- Your assignment: What is needed is an exact copy of every line in the listing.

- Supplied data:
+===+

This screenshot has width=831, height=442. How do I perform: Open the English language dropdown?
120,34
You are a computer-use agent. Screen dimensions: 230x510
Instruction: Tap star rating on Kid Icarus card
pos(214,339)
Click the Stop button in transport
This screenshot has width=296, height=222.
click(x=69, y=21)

+===+

- The answer:
This screenshot has width=831, height=442. How do I perform: Open the English language dropdown?
120,34
You are a computer-use agent. Screen dimensions: 230x510
Instruction: Tap star rating on Kid Icarus card
pos(214,339)
Click the Stop button in transport
This screenshot has width=296, height=222.
click(x=69, y=21)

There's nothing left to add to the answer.